今回の2028年政策論文は、その流れの中で「民主主義陣営のリード維持」という具体的な政策目標を打ち出した一本と読めます。Anthropic CEOのDario Amodei氏も輸出規制について公的に発言してきた経緯があり、論文末尾でもその継続性が触れられています。
中国の人々ではなく、CCPを対象に絞る論調
論文の表現で特徴的なのは、「中国の人々(the Chinese people)」「中国のAIコミュニティ」と「CCP(中国共産党)」を意識的に分けて書く姿勢です。Anthropicが懸念するのはCCPが権威主義的にAIを使う体制リスクであり、中国のAI研究者の能力や貢献ではない、という立場です。
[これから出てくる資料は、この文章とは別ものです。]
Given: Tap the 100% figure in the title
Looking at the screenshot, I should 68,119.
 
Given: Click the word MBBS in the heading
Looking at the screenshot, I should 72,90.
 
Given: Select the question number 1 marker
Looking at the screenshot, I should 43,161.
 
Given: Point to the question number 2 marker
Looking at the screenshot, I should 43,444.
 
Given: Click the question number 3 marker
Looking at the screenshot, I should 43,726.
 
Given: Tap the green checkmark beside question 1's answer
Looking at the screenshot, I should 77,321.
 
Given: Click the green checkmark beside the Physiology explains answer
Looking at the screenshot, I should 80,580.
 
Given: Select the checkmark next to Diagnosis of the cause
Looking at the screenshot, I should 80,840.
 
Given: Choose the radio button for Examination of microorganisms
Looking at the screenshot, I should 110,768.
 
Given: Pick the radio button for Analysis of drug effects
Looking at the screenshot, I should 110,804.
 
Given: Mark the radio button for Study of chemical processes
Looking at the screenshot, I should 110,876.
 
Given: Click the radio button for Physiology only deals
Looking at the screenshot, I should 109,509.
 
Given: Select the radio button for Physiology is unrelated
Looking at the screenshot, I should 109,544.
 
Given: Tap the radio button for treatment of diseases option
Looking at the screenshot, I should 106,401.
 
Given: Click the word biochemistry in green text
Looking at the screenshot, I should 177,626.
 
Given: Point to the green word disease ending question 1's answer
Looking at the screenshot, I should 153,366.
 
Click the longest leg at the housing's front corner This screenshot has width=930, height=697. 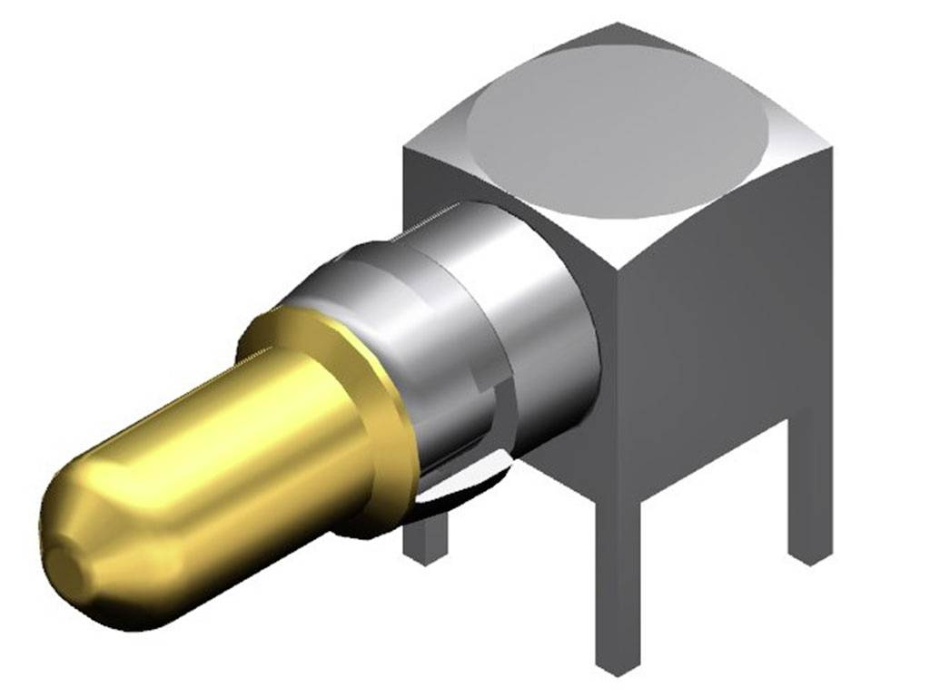[618, 581]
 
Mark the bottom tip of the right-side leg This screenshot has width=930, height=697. [809, 555]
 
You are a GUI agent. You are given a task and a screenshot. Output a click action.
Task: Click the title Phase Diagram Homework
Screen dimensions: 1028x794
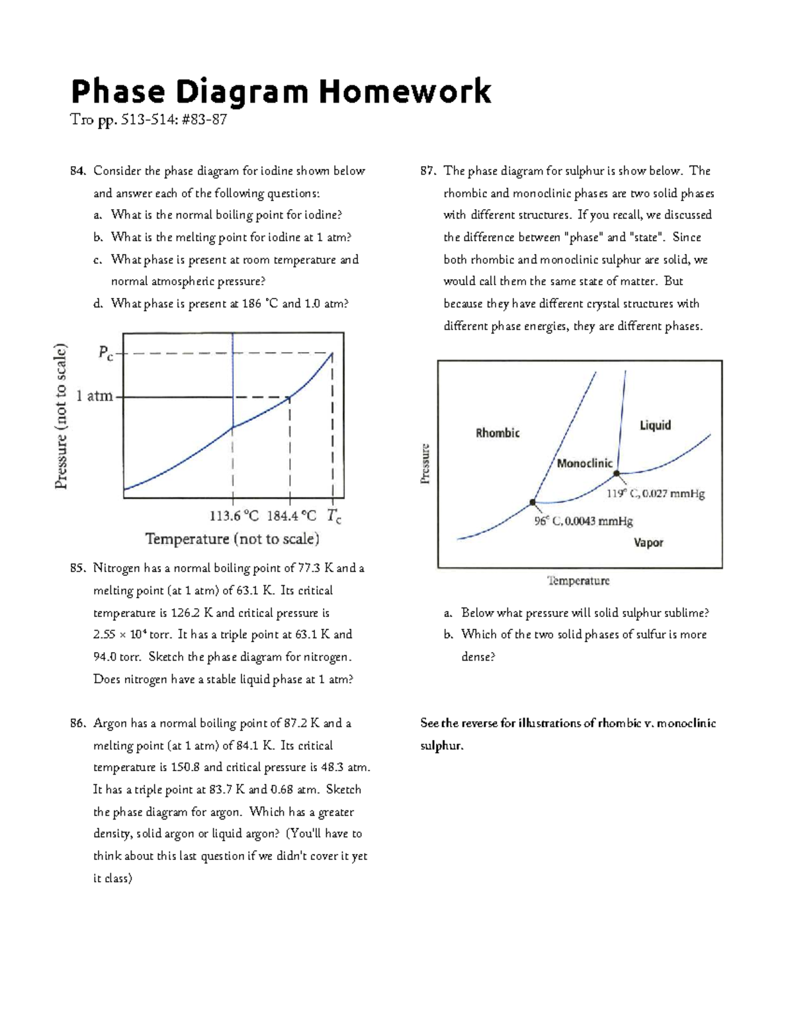click(281, 91)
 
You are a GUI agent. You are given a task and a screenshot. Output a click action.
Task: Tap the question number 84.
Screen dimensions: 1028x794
click(78, 171)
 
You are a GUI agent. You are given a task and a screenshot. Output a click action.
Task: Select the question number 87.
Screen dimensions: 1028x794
click(428, 171)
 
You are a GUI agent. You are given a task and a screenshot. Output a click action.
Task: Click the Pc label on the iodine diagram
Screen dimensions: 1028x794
click(105, 353)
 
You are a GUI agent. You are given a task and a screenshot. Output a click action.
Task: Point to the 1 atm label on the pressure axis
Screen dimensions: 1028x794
click(95, 397)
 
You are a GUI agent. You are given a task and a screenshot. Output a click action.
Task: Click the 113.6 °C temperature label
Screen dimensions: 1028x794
click(234, 516)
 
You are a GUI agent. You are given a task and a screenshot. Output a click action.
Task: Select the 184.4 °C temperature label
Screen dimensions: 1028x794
click(291, 516)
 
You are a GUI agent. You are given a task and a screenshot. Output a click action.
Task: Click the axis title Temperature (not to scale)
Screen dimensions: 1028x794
click(232, 539)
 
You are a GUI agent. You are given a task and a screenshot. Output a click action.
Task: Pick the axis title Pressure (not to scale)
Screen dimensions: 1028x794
click(61, 416)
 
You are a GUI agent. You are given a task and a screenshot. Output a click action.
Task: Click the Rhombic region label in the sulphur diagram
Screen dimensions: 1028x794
click(498, 433)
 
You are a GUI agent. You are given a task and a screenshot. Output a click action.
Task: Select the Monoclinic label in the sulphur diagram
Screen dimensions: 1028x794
click(584, 463)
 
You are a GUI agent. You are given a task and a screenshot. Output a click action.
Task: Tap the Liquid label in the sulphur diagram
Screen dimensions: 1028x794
click(655, 425)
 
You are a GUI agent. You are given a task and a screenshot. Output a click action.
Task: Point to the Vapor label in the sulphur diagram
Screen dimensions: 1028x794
click(648, 543)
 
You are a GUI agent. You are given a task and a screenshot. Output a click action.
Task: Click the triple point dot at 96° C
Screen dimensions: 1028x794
click(533, 502)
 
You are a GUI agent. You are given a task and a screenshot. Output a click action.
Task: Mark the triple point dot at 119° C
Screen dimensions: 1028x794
click(617, 473)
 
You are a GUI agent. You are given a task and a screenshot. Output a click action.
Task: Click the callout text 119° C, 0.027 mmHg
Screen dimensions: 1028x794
click(656, 493)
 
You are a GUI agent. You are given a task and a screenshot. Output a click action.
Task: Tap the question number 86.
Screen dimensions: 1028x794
click(78, 723)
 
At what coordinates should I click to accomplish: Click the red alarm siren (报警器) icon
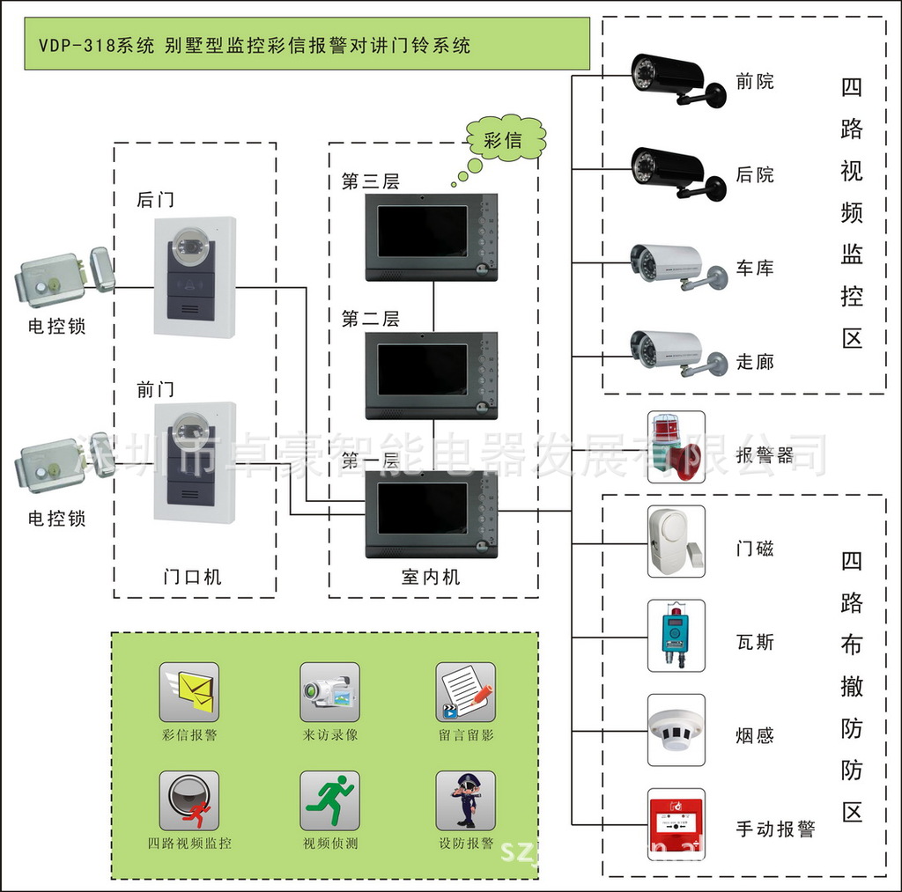[x=676, y=446]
この区別は、政策論文を中国側読者にも読まれることを意識した書き分けと読めます。同時にAnthropicは「米中AI専門家間の安全性対話を支持する」と明記しており、競争と協調を切り分けたアプローチを取っています。
「2026年がブレイクアウェイの年」というタイミング論
論文の論調で繰り返されるのが「2026年こそが米国AIにとってブレイクアウェイの機会」というタイミング論です。コンピュート優位はアルゴリズム優位に複利的に積み上がるため、今行動すれば12〜24ヶ月のリードを2028年時点で確保できる、という具体的な数字が示されています。
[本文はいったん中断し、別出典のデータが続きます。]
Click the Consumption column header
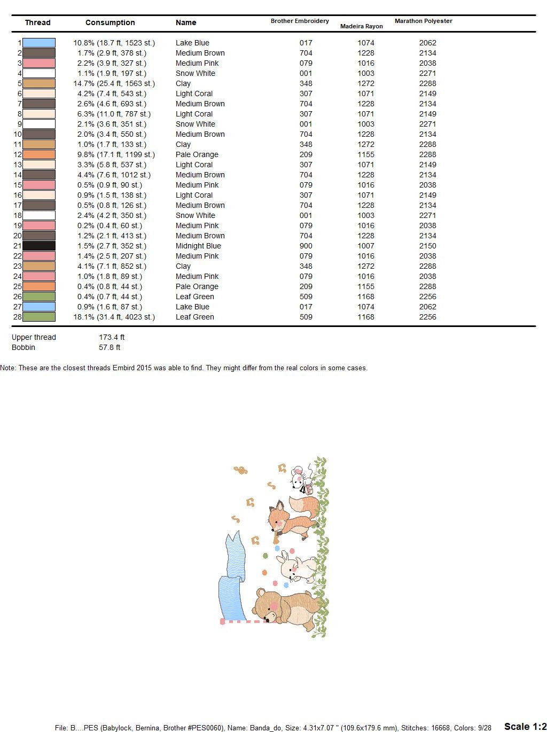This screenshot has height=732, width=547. click(x=110, y=22)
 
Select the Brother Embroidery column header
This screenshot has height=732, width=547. click(x=300, y=21)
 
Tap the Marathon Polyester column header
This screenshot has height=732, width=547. click(x=423, y=21)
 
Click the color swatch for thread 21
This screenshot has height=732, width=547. click(x=39, y=246)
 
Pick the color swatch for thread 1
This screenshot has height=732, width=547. click(x=39, y=43)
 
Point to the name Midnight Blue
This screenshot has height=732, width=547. click(x=198, y=246)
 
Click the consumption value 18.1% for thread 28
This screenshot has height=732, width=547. click(x=114, y=317)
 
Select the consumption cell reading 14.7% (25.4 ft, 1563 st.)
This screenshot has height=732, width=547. click(x=114, y=83)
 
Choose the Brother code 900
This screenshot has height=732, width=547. click(x=306, y=246)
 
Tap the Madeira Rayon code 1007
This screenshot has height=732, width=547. click(x=366, y=246)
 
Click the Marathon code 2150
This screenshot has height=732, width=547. click(x=427, y=246)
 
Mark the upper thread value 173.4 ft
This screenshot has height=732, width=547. click(x=112, y=337)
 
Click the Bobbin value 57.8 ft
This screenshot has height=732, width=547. click(x=110, y=347)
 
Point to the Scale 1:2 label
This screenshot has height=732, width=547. click(x=525, y=726)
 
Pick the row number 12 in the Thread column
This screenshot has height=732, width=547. click(x=18, y=154)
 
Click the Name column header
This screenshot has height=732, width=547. click(x=186, y=22)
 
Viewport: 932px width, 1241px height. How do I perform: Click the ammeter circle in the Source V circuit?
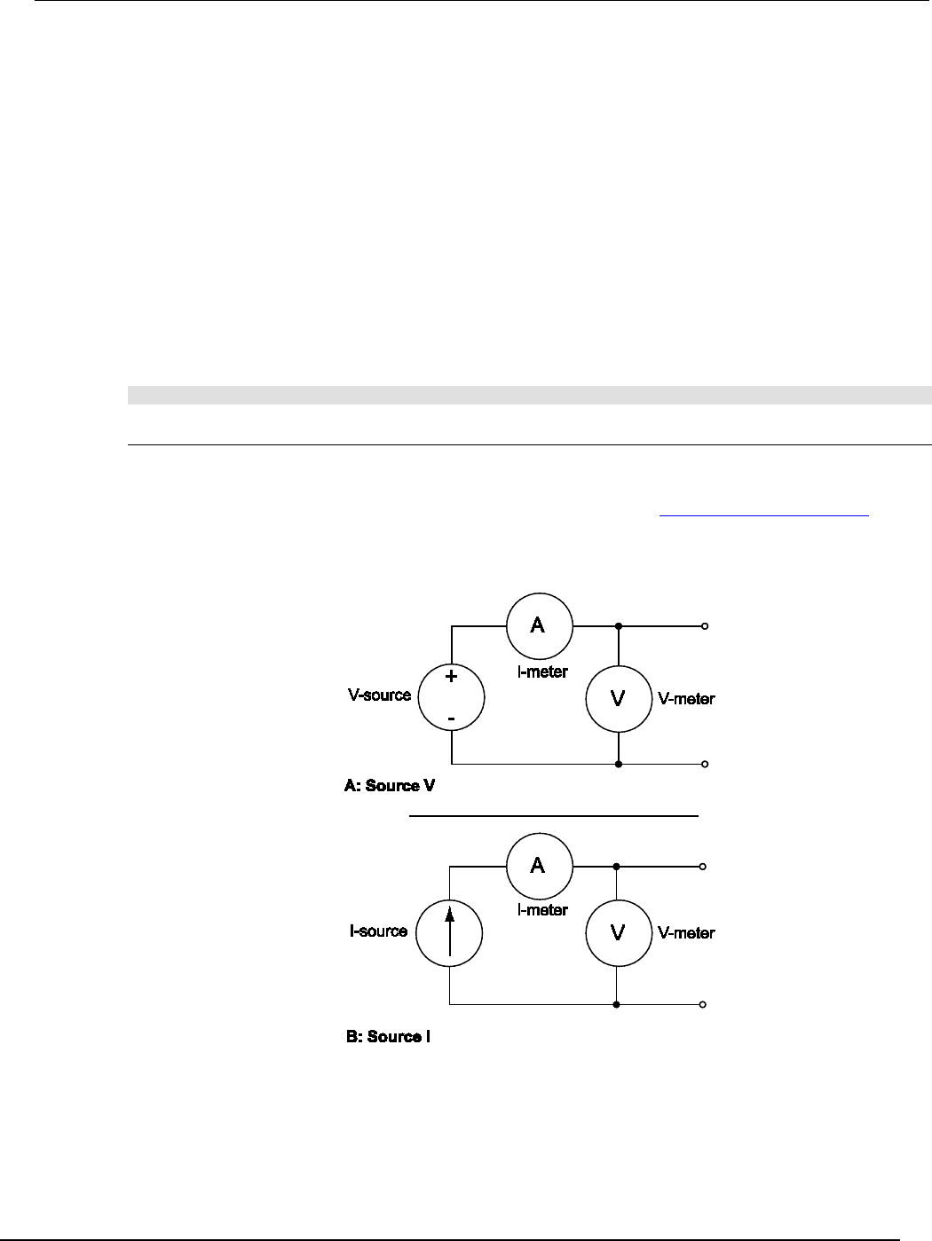point(539,626)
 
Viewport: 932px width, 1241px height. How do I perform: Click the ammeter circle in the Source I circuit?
point(539,866)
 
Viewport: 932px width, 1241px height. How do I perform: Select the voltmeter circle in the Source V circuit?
point(618,699)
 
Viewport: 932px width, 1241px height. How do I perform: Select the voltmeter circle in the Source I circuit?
point(618,933)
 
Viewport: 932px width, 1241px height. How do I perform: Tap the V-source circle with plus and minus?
point(451,696)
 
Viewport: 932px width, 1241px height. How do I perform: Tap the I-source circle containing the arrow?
point(450,932)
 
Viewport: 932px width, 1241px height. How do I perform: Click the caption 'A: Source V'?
point(389,786)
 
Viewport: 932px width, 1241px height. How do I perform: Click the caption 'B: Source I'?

逆にこの2026年の機会を逃すと、シナリオ2(CCP並走)に着地し、その場合は「米国製のコンピュートを使ってCCPが権威主義AIの覇権を握る」という皮肉な結末になりうる、と本論文は警告します。政策ロビイングと立場表明を兼ねた文書として、Anthropicが書きたかったのはこの「窓は閉じつつある」という時間軸の感覚と読めます。
まとめ
本論文の論点を、誰にどう関係するかで読み解いていきます。
- 政策・規制動向を追う読者:輸出規制の抜け穴閉鎖、蒸留攻撃の違法化、米国AI輸出促進という3軸が、Anthropicが推す政策パッケージ。下院外交委員会の関連法案や2026年1月の海外データセンター抜け穴閉鎖法案など、立法側の動きと連動して読むと位置付けが見える。
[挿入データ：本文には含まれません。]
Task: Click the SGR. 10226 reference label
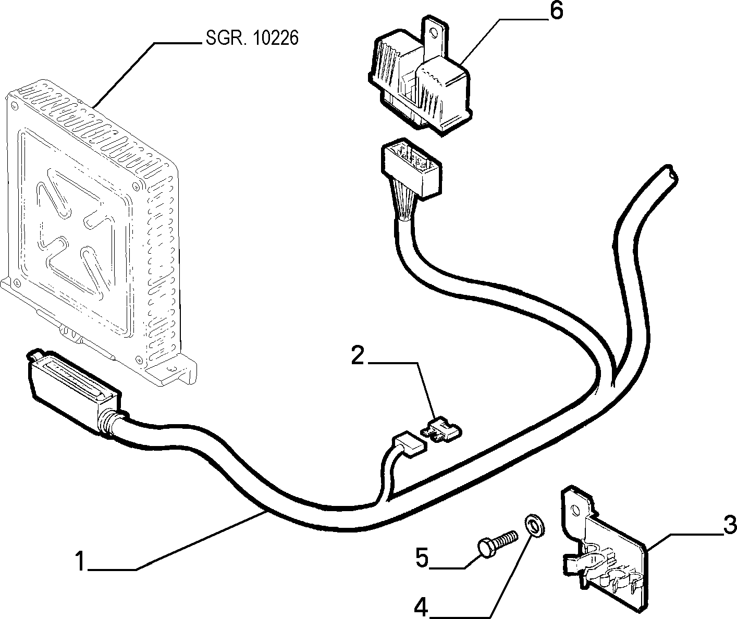pos(252,38)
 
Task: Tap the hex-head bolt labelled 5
pos(497,545)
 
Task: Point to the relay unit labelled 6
pos(420,79)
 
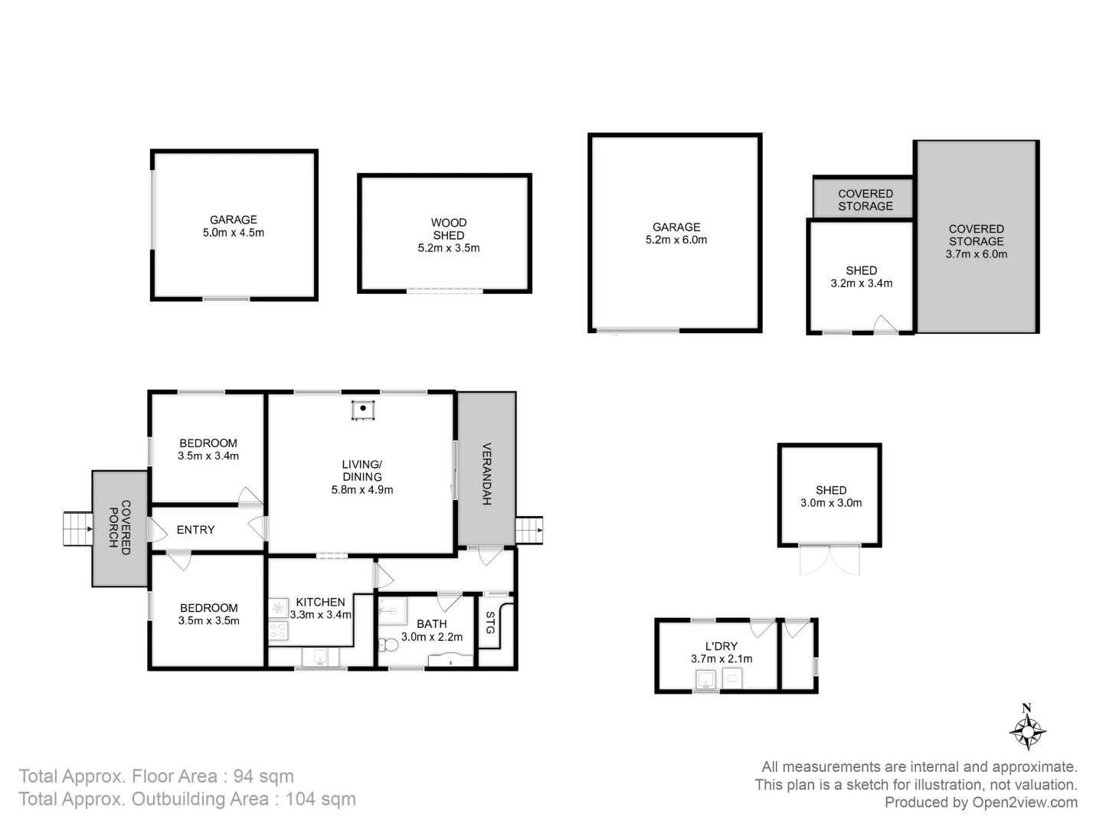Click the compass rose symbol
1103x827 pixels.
point(1027,731)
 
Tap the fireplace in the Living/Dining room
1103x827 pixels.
point(363,410)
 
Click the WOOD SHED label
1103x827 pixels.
point(448,229)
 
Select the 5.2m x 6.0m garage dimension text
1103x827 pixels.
point(676,240)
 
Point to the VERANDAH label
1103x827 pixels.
point(486,474)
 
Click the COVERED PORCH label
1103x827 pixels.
point(119,528)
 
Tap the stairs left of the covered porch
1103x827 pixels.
point(77,528)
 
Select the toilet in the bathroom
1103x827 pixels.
point(390,645)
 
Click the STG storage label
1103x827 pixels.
point(490,623)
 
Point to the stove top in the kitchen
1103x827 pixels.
point(278,630)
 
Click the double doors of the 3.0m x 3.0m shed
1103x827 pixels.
point(830,559)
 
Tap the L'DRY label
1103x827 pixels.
point(722,646)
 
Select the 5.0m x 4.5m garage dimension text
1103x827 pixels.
point(234,233)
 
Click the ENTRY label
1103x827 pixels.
point(195,530)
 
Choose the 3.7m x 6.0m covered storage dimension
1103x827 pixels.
point(976,253)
- 米国・同盟国の企業:知性(モデル能力)だけでなく、国内浸透とグローバル流通でも勝ち切らないと優位が無効化されうる、というフレームを論文が提示。海外展開の優先度づけの根拠材料になる。
- 中国市場と接点のある企業:Anthropicは中国の人々とCCPを区別する論調を取るが、技術移転規制や輸出ライセンス審査の厳格化を想定した運用見直しの予兆として読める。
- 開発者・AI研究者:蒸留攻撃対策強化により、APIアクセス監視・不正アカウント検知が今後さらに厳しくなる方向。米国ラボ間の脅威インテリジェンス共有も論文で示唆されている。
- AnthropicというラボのWatcher:Claude製品の話ではなく、政策発信としてのAnthropicの立場を捉えるための重要な一次資料。同時期のAnthropic Institute研究アジェンダ、ゲイツ財団との業務提携、Anthropic-Amazonコンピュート契約とあわせて読むと、企業と政策の両輪が見えてくる。
論文の主張に賛同するかは読者の立場によりますが、フロンティアラボが「2026年がブレイクアウェイの機会」と明示的に位置付けて政策提言した文書として、AI業界の構造を理解するうえで読み込んでおく価値のある一本と言えそうです。